> _Exercise directions_: Copy all entries verbatim and keep any pictures out of the copy.

• • • • • • •

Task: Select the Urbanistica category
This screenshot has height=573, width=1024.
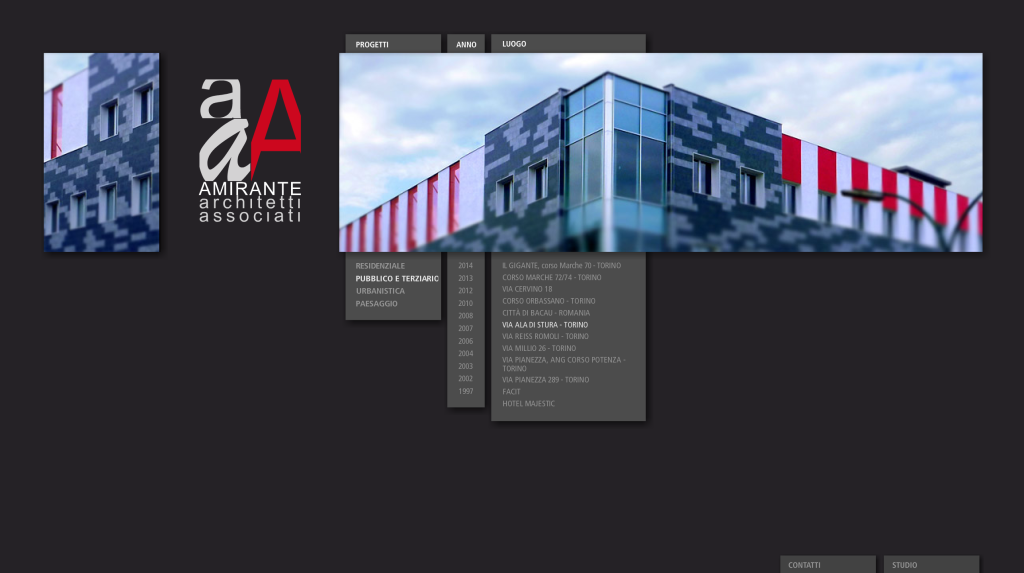Action: tap(380, 291)
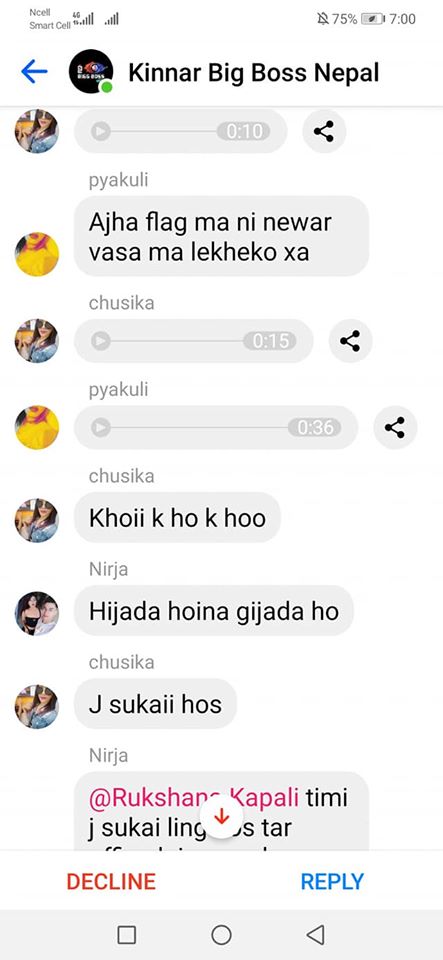Viewport: 443px width, 960px height.
Task: Share the 0:36 voice message
Action: point(395,427)
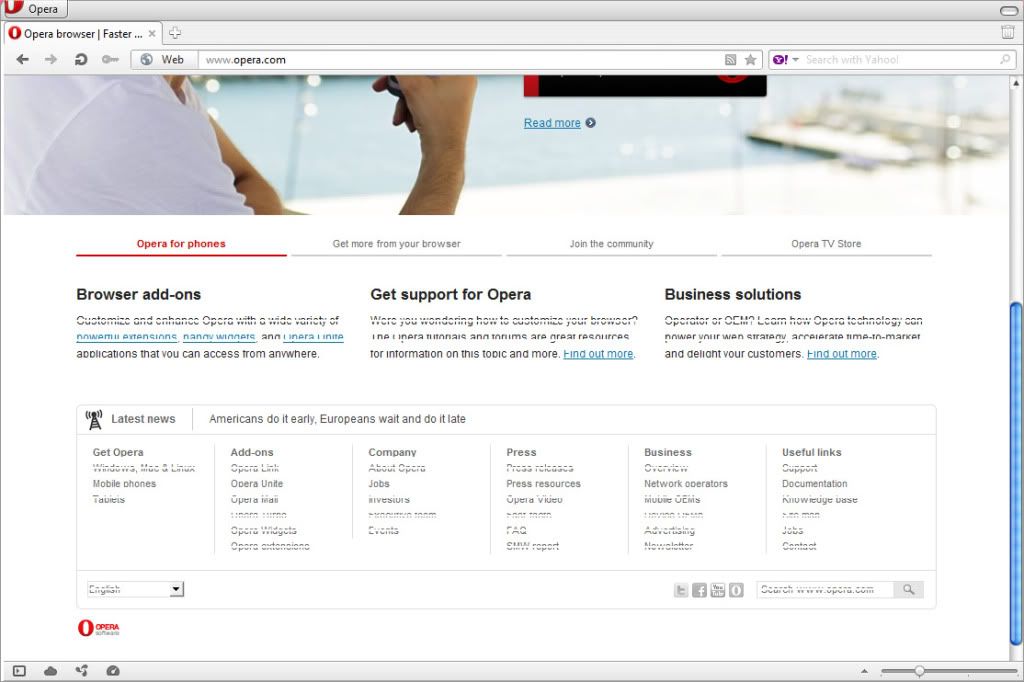Image resolution: width=1024 pixels, height=682 pixels.
Task: Switch to the Join the community tab
Action: pyautogui.click(x=611, y=244)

• • • • • • •

> _Exercise solution_:
Task: Select the Urbanistica category
This screenshot has height=573, width=1024.
Action: tap(380, 291)
Viewport: 443px width, 960px height.
Task: Share the 0:36 voice message
Action: point(395,427)
Image resolution: width=1024 pixels, height=682 pixels.
Task: Switch to the Join the community tab
Action: pyautogui.click(x=611, y=244)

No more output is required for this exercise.